** Text segment follows **

Federalism & Allocation of Powers (2) Flashcards
POGG Powers
Emergency Branch:
there is still this historical emergency branch that was established by the JCPC (Privy Council). That is still available in times of war and crises.
Gap and Residual Branch:
power to legislate on relation to matters not included within any of the enumerated classes of subjects in Section 91 and Section 92.
National Concern Branch:
power to legislate in relation to distinct matters of inherent national concern. That means that the country is concerned about it as a whole; not just one province; not just to provinces; not just a collection of provinces, but the entire country is really concerned and we need to have the federal government come to the rescue.
Interprovincial Branch:
this is not an official branch. It has emerged as of late in the jurisprudence, but it is not clearly established. The problem is that it resembles the National Concern Branch, because this is the Interprovincial Branch which means “across provinces”. For me, “across provinces” strangely enough is defined in a position as to the overall country. This is not yet defined as a separate source of authority under POGG, but arguably implicitly established in decisions of the Supreme Court.
Reference Re Anti-Inflation Act [1976]
there was an Act in 1975 that was a decision of the federal government to actually impose as an emergency power in order to combat inflation. It is a program that was applicable to the federal public sector, and also the provincial government, where provinces had to opt into a scheme and to have their wages, prices and profits on their companies regulated to reduce the inflation in the country.

** End of Text segment **

## Parts of the exercise:
1. Reproduce the federalism flashcards word for word from "Gap and Residual" to "to the rescue.".
2. Decide whether each statement agrees with the federalism flashcards, answering yes or no and quoting the words that settle it: (a) The Interprovincial Branch is an official branch of POGG. (b) The program under the Anti-Inflation Act applied to the federal public sector. (c) The emergency branch was established by the Supreme Court.

** Supplied material follows **

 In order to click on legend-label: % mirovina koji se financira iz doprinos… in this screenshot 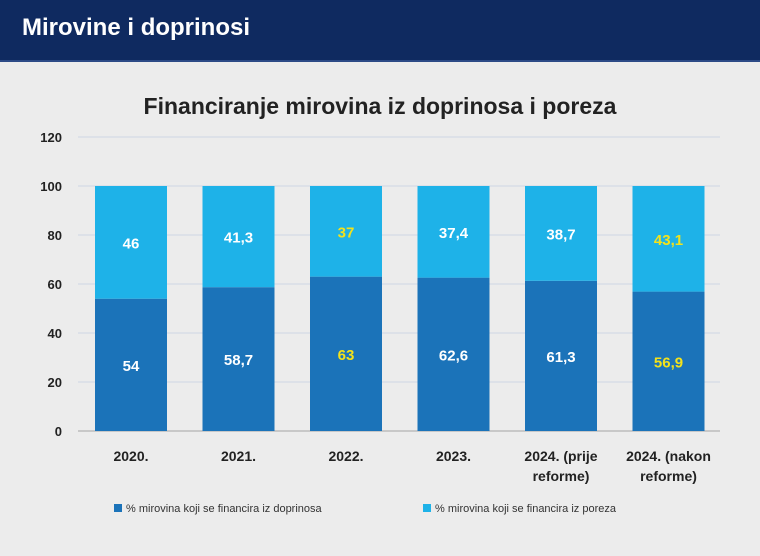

** End of Supplied material **

## Task-by-task solutions:
1.
Gap and Residual Branch:
power to legislate on relation to matters not included within any of the enumerated classes of subjects in Section 91 and Section 92.
National Concern Branch:
power to legislate in relation to distinct matters of inherent national concern. That means that the country is concerned about it as a whole; not just one province; not just to provinces; not just a collection of provinces, but the entire country is really concerned and we need to have the federal government come to the rescue.

2.
(a) No: "this is not an official branch."
(b) Yes: "It is a program that was applicable to the federal public sector"
(c) No: "established by the JCPC (Privy Council)"